El 26 de septiembre de 2015, el Santo Padre Francisco celebró la misa con los obispos, sacerdotes y religiosos de Pensilvania en la Catedral de Filadelfia. Durante la homilía recordó el inicio de la vocación de santa Catalina María Drexel con estas palabras:
La mayoría de ustedes conocen la historia de santa Catalina Drexel, una de las grandes santas que esta Iglesia local ha dado. Cuando le habló al Papa León XIII de las necesidades de las misiones, el Papa –era un Papa muy sabio– le preguntó intencionadamente: «¿Y tú?, ¿qué vas a hacer?». Esas palabras cambiaron la vida de Catalina, porque le recordaron que al final todo cristiano, hombre o mujer, en virtud del bautismo, ha recibido una misión. Cada uno de nosotros tiene que responder lo mejor que pueda al llamado del Señor para edificar su Cuerpo, la Iglesia.
«¿Y tú?». Me gustaría hacer hincapié en dos aspectos de estas palabras en el contexto de nuestra misión específica de transmitir la alegría del Evangelio y edificar la Iglesia, ya sea como sacerdotes, diáconos, miembros varones y mujeres de institutos de vida consagrada.
En primer lugar, aquellas palabras –«¿Y tú?»– fueron dirigidas a una persona joven, a una mujer joven con altos ideales, y le cambiaron la vida. Le hicieron pensar en el inmenso trabajo que había que hacer y la llevaron a darse cuenta de que estaba siendo llamada a hacer algo al respecto. ¡Cuántos jóvenes en nuestras parroquias y escuelas tienen los mismos altos ideales, generosidad de espíritu y amor por Cristo y la Iglesia! Les pregunto: ¿Nosotros los desafiamos? ¿Les damos espacio y los ayudamos a que realicen su cometido? ¿Encontramos el modo de compartir su entusiasmo y sus dones con nuestras comunidades, sobre todo en la práctica de las obras de misericordia y en la preocupación por los demás? ¿Compartimos nuestra propia alegría y entusiasmo en el servicio del Señor?

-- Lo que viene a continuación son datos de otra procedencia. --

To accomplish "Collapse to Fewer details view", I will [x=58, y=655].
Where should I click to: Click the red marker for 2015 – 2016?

Uno de los grandes desafíos de la Iglesia en este momento es fomentar en todos los fieles el sentido de la responsabilidad personal en la misión de la Iglesia, y capacitarlos para que puedan cumplir con tal responsabilidad como discípulos misioneros, como fermento del Evangelio en nuestro mundo. Esto requiere creatividad para adaptarse a los cambios de las situaciones, transmitiendo el legado del pasado, no solo a través del mantenimiento de estructuras e instituciones, que son útiles, sino sobre todo abriéndose a las posibilidades que el Espíritu nos descubre y mediante la comunicación de la alegría del Evangelio, todos los días y en todas las etapas de nuestra vida.

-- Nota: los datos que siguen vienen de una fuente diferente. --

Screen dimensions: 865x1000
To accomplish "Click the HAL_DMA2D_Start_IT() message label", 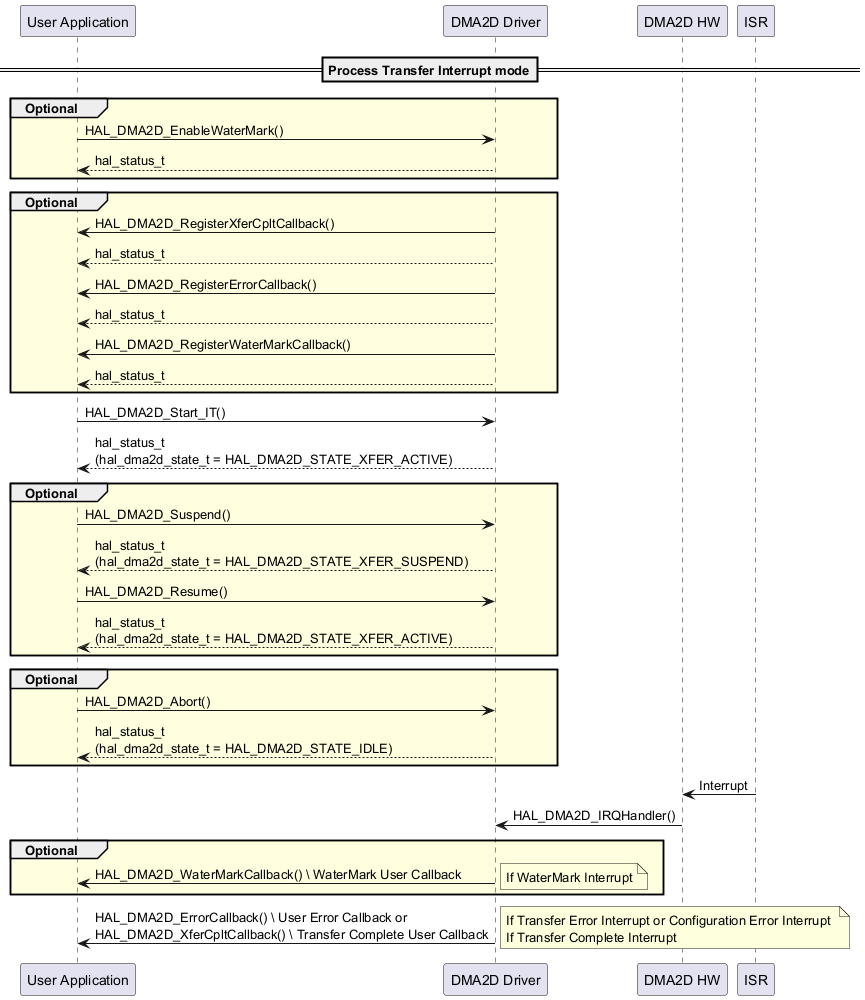I will coord(155,412).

«¿Y tú?». Es significativo que estas palabras del anciano Papa fueran dirigidas a una mujer laica. Sabemos que el futuro de la Iglesia, en una sociedad que cambia rápidamente, reclama ya desde ahora una participación de los laicos mucho más activa. La Iglesia en los Estados Unidos ha dedicado siempre un gran esfuerzo a la catequesis y a la educación. Nuestro reto hoy es construir sobre esos cimientos sólidos y fomentar un sentido de colaboración y responsabilidad compartida en la planificación del futuro de nuestras parroquias e instituciones. Esto no significa renunciar a la autoridad espiritual que se nos ha confiado; más bien, significa discernir y emplear sabiamente los múltiples dones que el Espíritu derrama sobre la Iglesia. De manera particular, significa valorar la inmensa contribución que las mujeres, laicas y religiosas, han hecho y siguen haciendo en la vida de nuestras comunidades.